As you can see below, somehow, the Easystir works with “no need for batteries or an electrical cord!” That reads like a line from an infomercial. Laboratory magnetic spinners allow you to control the speed of the stirring by adjusting the magnets in the base unit. How do you adjust and control the stirring speed with the Easystir?

You do it easily by taking apart the stirrer, and removing bits of a magnet. That is…so not convenient. Imagine you’re cooking some stew, that needs rapid stirring initially while it comes to a boil, but then needs to be stirred intermittently with the heat on low. Do you know what you’re doing before you turn the stove to low? You’re taking out the Easystir, washing it off, dismantling it, removing magnets from the stirring arms, then putting it all back together. Do you know what that sounds like? WORK. And as you know, people hate work, especially anything related to that big waster of time: cooking. Why else do we eat at fast food restaurants…?

But let’s get back to this stew. Mmmmm…stew. I like stew: it’s so hearty, and full of chunks of meat and vegetables…big pieces of meat and vegetables that do not move around easily in a pot. Magnetic stirring bars used in laboratories often stir very low-viscosity, homogeneous fluids, for instance, water [as shown in the video above]. Why? Because magnetic stirring bars do not exert enough force while spinning to mix liquids that are thick…or that have big chunks of beef and potatoes in it. I’m just going to say it: if this thing worked at all, it would only be good at stirring clear broth. I mean, I guess that could make a good meal…? But if you’re one of those people who thinks cooking is dumb and a waste of time, then I suggest you forget about having some broth made by the Easystir, and just go to Arby’s. Or that other place with the terrible, newly-designed logo.
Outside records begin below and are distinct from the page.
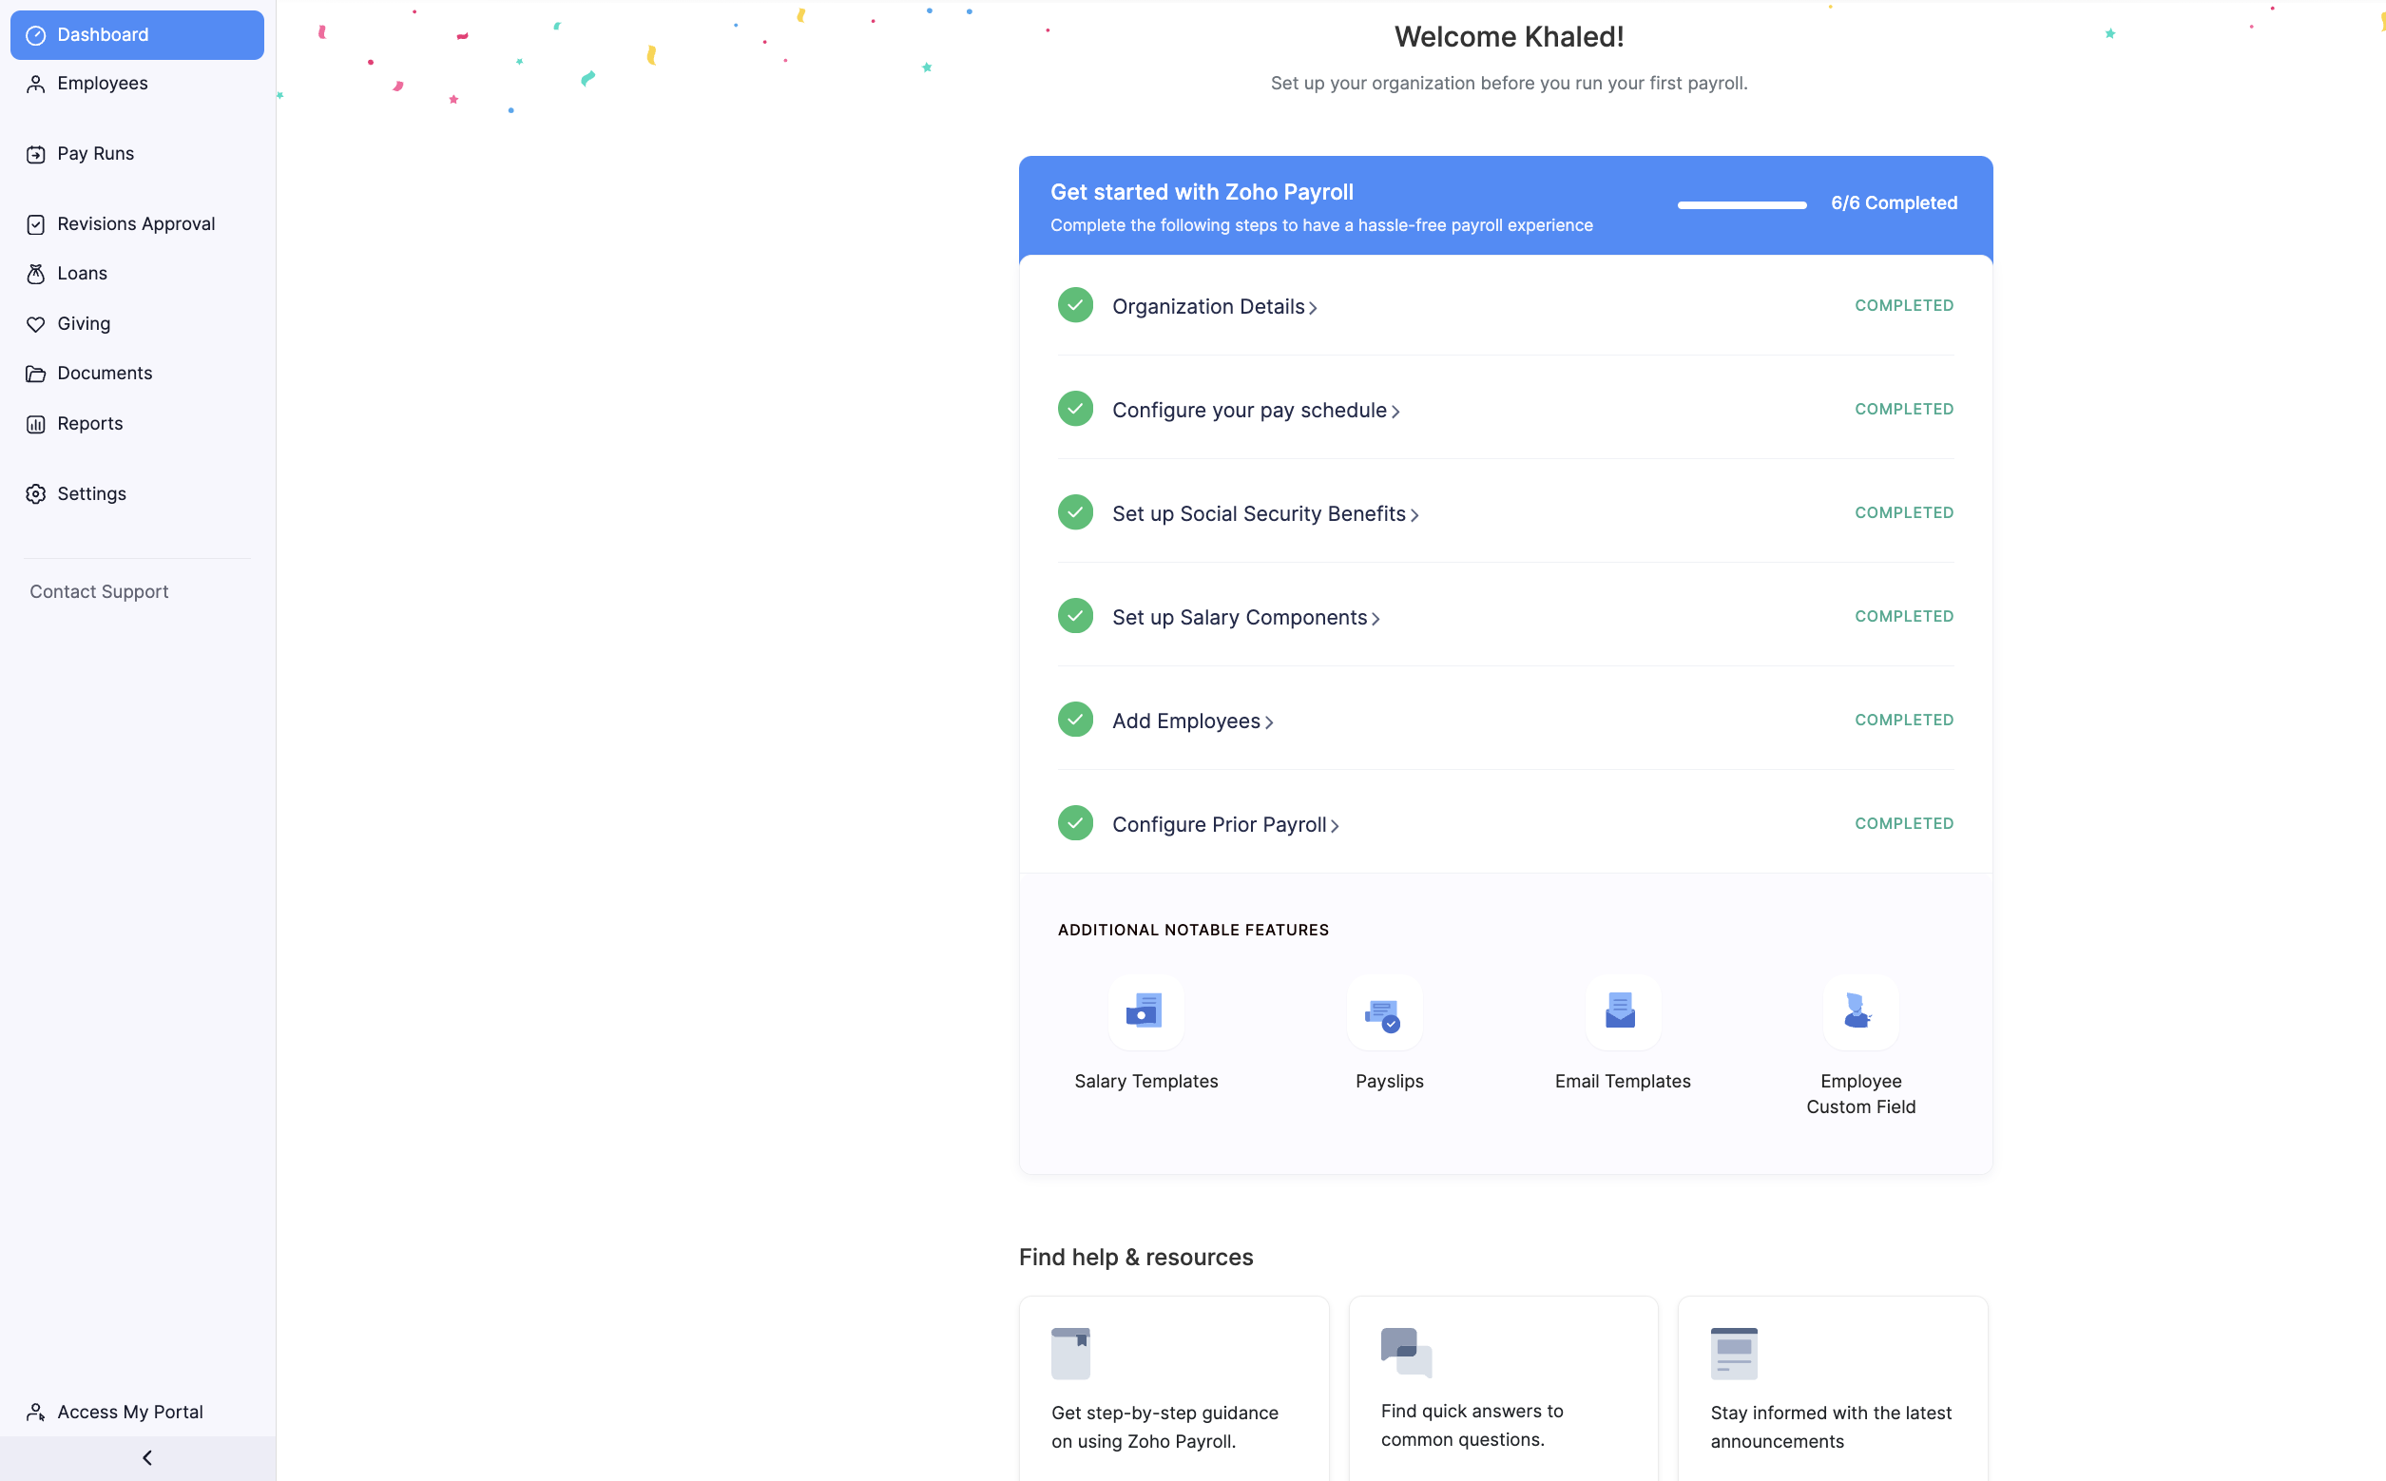Open Employee Custom Field icon

(x=1859, y=1011)
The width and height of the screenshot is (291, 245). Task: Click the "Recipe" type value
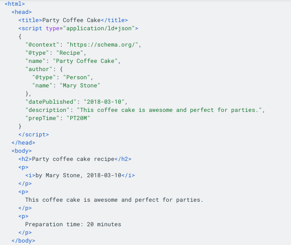click(70, 53)
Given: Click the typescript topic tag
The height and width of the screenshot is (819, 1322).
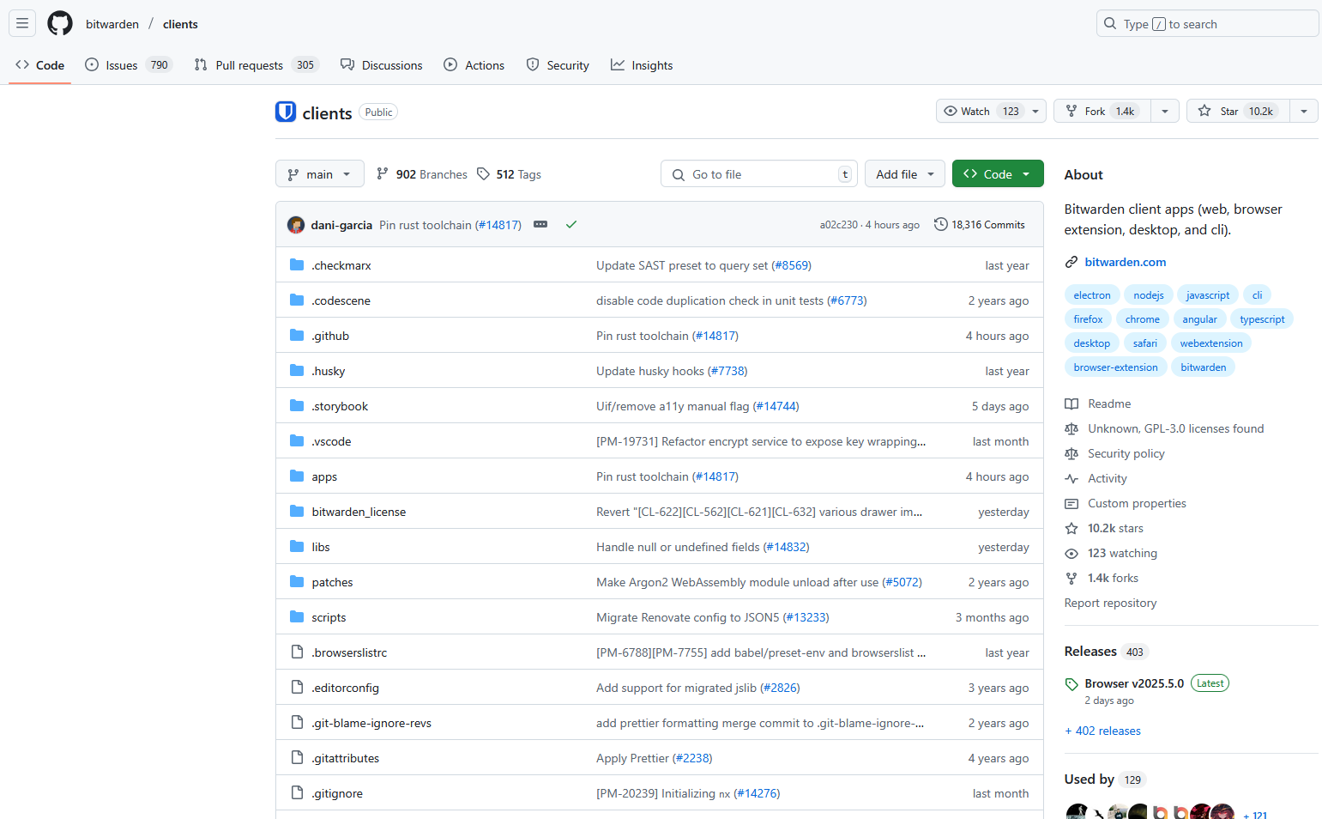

In conclusion…this thing sucks. No, really. It does. Taking it at face value, as a device that automatically stirs your food, it’s not a bad idea. There are products already on the market that do that…and those products could probably be improved greatly. But the fact that this designer’s main motivation for the product is to save people from having to cook, because cooking is a waste of time? That’s just wrong. The designer should be empathetic to the viewpoints of those who cook, or to those who need help with cooking. That is where this product idea should be focused. It should not be focused on people who don’t like cooking, and would rather eat at fast food places. As the designer stated, this is the “answer to the world of fast-food.” No, it is not. An automatic pot stirrer does change a fast-food eater into someone who cooks at home. That doesn’t even make sense.